With the revival of Pakistan’s feminist movement, Memon recovers one of the country’s less-appreciated women-led organizations—one rooted in the peasantry, not the urban middle-class.
The Sindhiyani Tehreek (ST) was a women-led political organization formed by rural women in Pakistan’s southern province of Sindh. Created in the early ‘80s during General Zia-ul-Haq’s regime, the group struggled against the notorious dictator throughout his rule as part of the wider pro-democracy movement. After General Zia’s assassination in 1988, the ST fought for Sindh’s due share of water, challenging the construction of various dams that left the province dry. The anti-dam movement continued throughout the regimes of Benazir Bhutto, Nawaz Sharif and General Musharraf. The ST’s women leaders, despite their old age, continued to resist.
But what initially kindled their spirit of rebellion?
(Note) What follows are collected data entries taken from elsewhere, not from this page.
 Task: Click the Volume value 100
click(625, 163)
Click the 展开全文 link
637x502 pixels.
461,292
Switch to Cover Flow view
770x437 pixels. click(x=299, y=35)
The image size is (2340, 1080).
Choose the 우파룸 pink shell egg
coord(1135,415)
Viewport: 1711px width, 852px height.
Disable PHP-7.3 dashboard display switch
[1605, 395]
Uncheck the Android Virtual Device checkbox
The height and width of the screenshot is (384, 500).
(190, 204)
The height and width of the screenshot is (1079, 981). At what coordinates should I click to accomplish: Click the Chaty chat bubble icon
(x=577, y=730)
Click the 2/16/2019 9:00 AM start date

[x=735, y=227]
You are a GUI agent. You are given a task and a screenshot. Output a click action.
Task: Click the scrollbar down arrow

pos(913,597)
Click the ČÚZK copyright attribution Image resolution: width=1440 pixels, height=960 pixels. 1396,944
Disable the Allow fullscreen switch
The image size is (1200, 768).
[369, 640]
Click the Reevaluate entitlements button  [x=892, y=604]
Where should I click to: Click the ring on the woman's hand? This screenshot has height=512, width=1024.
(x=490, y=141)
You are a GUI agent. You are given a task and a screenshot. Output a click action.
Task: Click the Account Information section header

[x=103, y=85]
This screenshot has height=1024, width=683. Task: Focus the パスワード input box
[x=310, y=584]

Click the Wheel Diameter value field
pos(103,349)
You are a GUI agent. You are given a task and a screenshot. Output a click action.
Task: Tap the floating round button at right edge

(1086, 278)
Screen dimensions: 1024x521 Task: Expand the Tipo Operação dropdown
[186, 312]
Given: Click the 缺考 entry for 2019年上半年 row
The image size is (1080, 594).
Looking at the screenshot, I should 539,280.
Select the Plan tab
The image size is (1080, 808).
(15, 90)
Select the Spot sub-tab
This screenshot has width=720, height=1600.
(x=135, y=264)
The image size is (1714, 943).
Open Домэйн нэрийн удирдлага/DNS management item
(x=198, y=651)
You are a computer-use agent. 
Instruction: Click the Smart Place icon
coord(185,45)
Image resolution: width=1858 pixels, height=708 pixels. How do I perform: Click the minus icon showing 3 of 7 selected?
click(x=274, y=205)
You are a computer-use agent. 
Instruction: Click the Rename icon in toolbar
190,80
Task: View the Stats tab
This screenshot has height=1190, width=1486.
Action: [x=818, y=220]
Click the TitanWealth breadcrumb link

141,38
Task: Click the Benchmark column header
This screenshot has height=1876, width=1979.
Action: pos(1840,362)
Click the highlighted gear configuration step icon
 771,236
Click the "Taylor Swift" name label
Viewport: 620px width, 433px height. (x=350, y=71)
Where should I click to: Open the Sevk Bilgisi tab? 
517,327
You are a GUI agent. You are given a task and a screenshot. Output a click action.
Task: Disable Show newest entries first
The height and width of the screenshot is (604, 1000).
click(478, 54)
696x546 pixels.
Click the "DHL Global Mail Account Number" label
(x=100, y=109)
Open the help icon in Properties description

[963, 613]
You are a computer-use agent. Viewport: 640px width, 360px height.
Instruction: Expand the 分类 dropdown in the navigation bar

In a largely male-dominated, patriarchal and feudal society – where honor killings are rampant, female literacy in rural areas barely touches 25% and domestic violence mostly goes unreported – how could these rural women lead a resistance against Pakistan’s most notorious dictatorial regimes? And what lessons can this movement offer to Pakistan’s recent wave of feminist resistance? Indeed, can the Sindhiyani Tehreek even be called “feminist”? These are some questions I hope to address.
The Ideological Roots of the Sindhiyani Tehreek
The ST was formed by women affiliated with the Awami Tehreek, a Left-leaning Sindhi political party. The Awami Tehreek was the brainchild of Rasool Bux Palijo, a veteran leftist intellectual and politician with his own distinct political thought. Palijo distanced himself from traditional communists in Pakistan on the “national question”, and from conventional nationalists within Sindh on the question of class struggle.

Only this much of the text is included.